Luís Costa
Em 7 de outubro de 2023, membros do grupo palestino Hamas, que governa a faixa de Gaza, realizaram um ataque terrorista sem precedentes a cidades israelenses próximas à região de fronteira. O atentado coordenado resultou em mais de mil mortos e cerca de 250 civis sequestrados.
O contra-ataque de Tel Aviv foi imediato: uma série de bombardeios e incursões militares em território palestino – com a alegação de mirar bases do Hamas – deu início a um morticínio cujos números são quase diariamente atualizados. Estima-se que ao menos 40 mil civis foram mortos na faixa de Gaza desde então, a maioria mulheres e crianças.

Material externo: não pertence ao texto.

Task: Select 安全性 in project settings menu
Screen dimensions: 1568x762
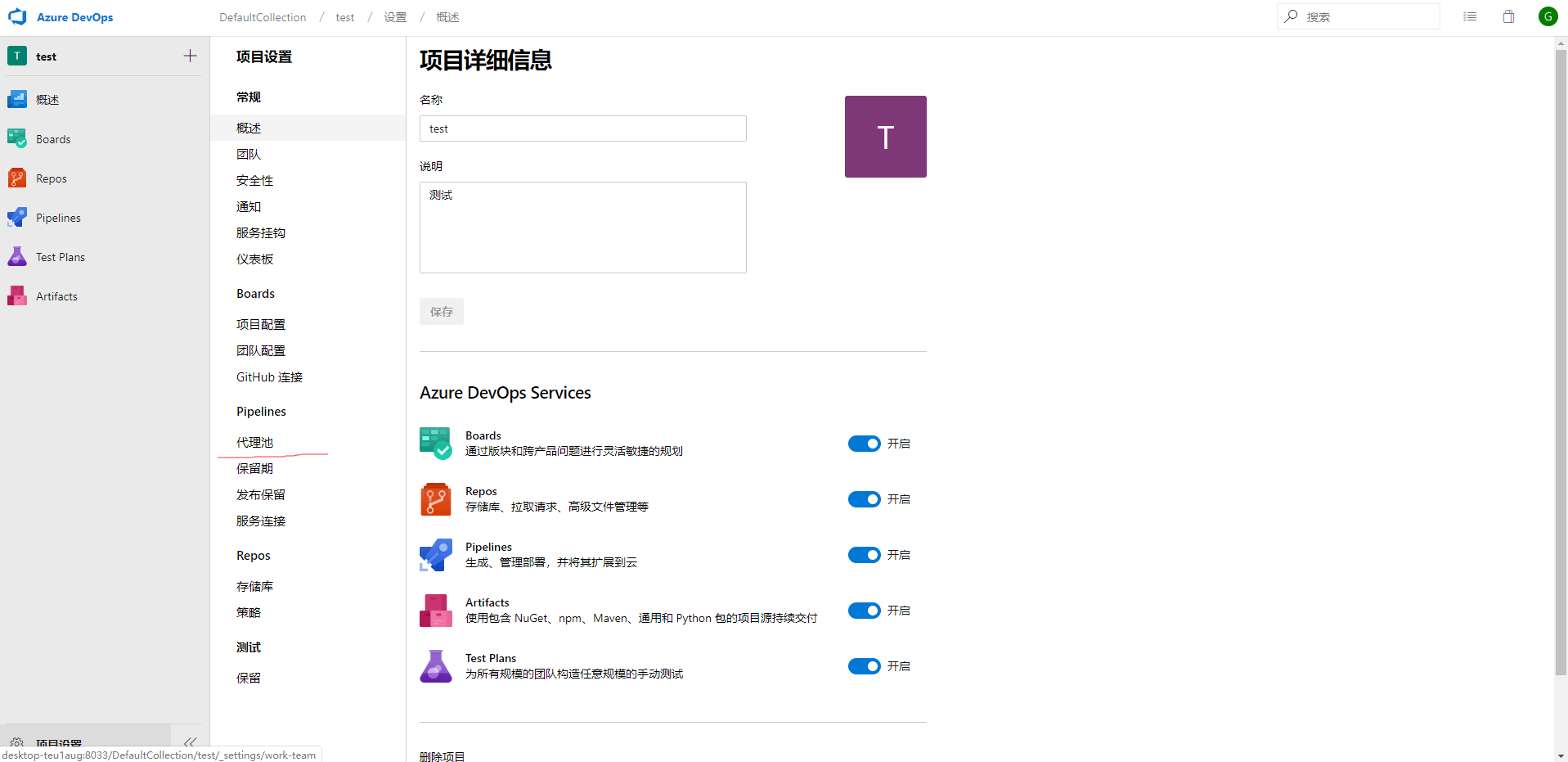Action: [255, 181]
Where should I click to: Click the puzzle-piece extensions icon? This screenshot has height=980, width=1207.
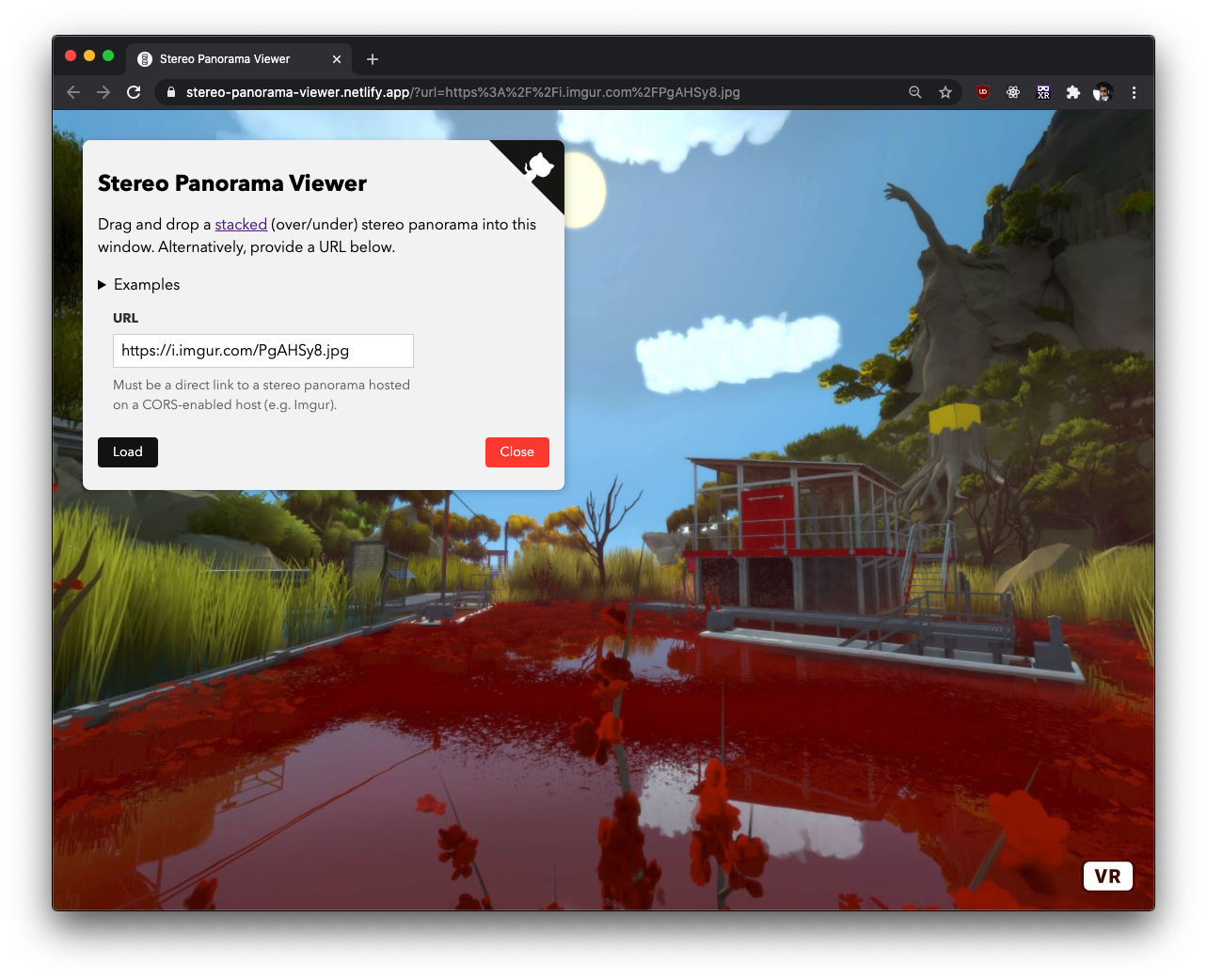1072,92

Em um ano, a guerra fez do enclave que se estende por apenas 41 quilômetros de extensão o símbolo de uma das mais pungentes crises humanitárias do mundo contemporâneo. Apesar de uma quase uníssona condenação da comunidade internacional e das propostas de um cessar-fogo levadas ao Conselho de Segurança da ONU, os ataques se sustentaram no histórico apoio (hoje quase envergonhado) e no poder de veto dos Estados Unidos.
Alvo indiscriminado, sem distinção entre zonas militares e civis, o já combalido território histórico de Gaza se converteu em sinônimo de tragédia. De tão repetidas, as imagens de corpos sob escombros, retirados nos braços dos sobreviventes em agonia, envoltos em lençóis manchados de sangue, estampam os jornais e correm na TV como cenas de um cotidiano qualquer. Naturaliza-se o horror. A morte bruta e o dilaceramento da vida se fazem signo próprio de um povo.
Este especial da Cult traz dois artigos que propõem esquadrinhar, de um lado, a história do conflito, marcado pela presença militar de Israel no território palestino; e, de outro, retratos da sociedade fragmentada de um dos atores da guerra.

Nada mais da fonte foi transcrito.